5 In a nod to both sides, the District Court ruled in the Lawyers’ favor, JA 19a, but adopted the Shareholders’ framing and dismissed their complaint under Rule 12(b)(1), instead of under Rule 12(b)(6), JA 23a. Subsequently, the Court denied the Shareholders’ motion for reconsideration or leave to amend, reasoning that because the Shareholders “lack[ed] Article III standing to prosecute their underlying claims,” they necessarily “lack[ed] standing to cure th[e] jurisdictional defect” with an amendment. JA 18a n.1. The Shareholders filed this timely appeal. JA 1a.

II. JURISDICTION AND STANDARD OF REVIEW

The District Court had jurisdiction under 28 U.S.C. § 1332, and, as always, had “jurisdiction to determine its own jurisdiction.” United States v. Ruiz, 536 U.S. 622, 628 (2002) (citing United States v. Mine Workers of Am., 330 U.S. 258, 291 (1947)).
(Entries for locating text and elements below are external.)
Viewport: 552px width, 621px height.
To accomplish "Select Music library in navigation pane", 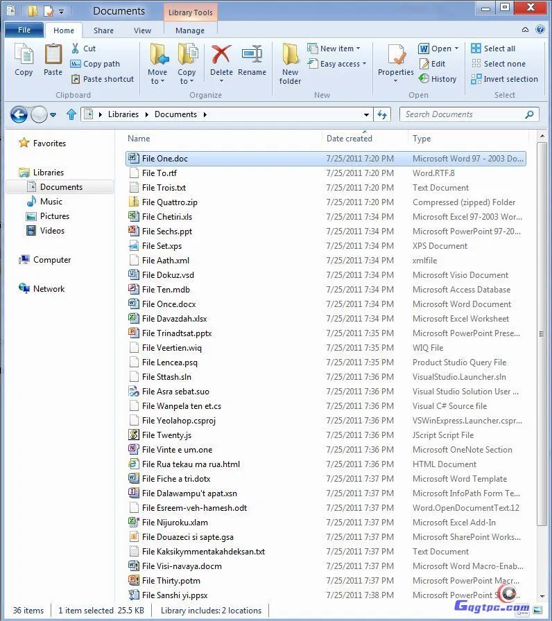I will 51,202.
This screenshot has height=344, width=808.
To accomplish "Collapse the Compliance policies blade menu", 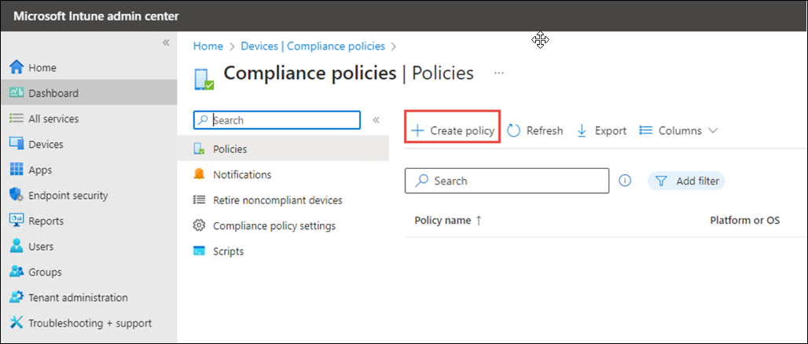I will pos(376,120).
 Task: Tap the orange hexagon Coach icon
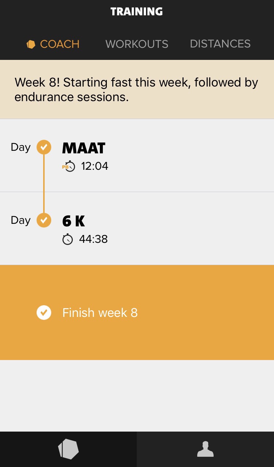click(x=31, y=45)
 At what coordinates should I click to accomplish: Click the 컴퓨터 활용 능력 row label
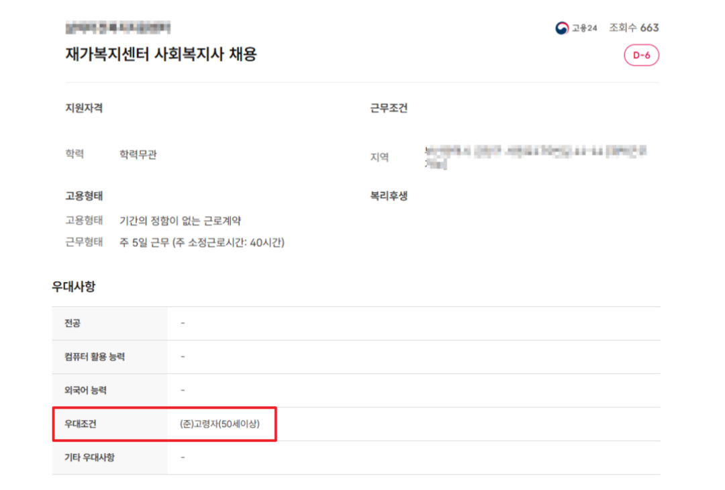pyautogui.click(x=90, y=357)
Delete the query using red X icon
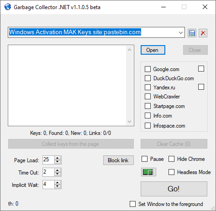 [x=203, y=33]
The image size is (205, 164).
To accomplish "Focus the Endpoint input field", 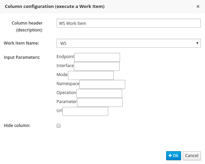I will 97,57.
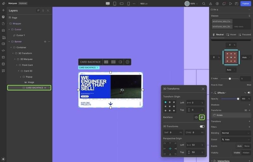Click the add element plus icon
The width and height of the screenshot is (253, 162).
(x=3, y=10)
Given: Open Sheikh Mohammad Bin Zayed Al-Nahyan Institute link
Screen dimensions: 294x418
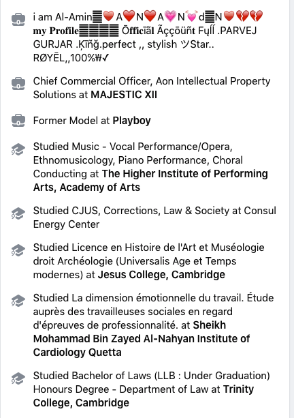Looking at the screenshot, I should 142,339.
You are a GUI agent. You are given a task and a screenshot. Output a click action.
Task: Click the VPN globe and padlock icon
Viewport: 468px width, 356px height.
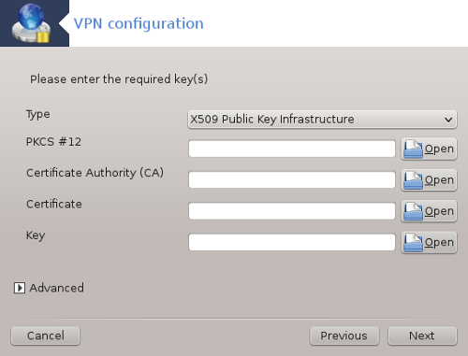point(31,23)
We have jurisdiction to review the District Court’s order of dismissal under 28 U.S.C. § 1291.

In reviewing a district court’s dismissal for lack of standing, we consider whether the complaint “contain[s] sufficient factual matter that would establish standing if accepted as true.” In re Horizon Healthcare Servs. Inc. Data Breach Litig., 846 F.3d 625, 633 (3d Cir. 2017) (quotation and internal quotation marks omitted).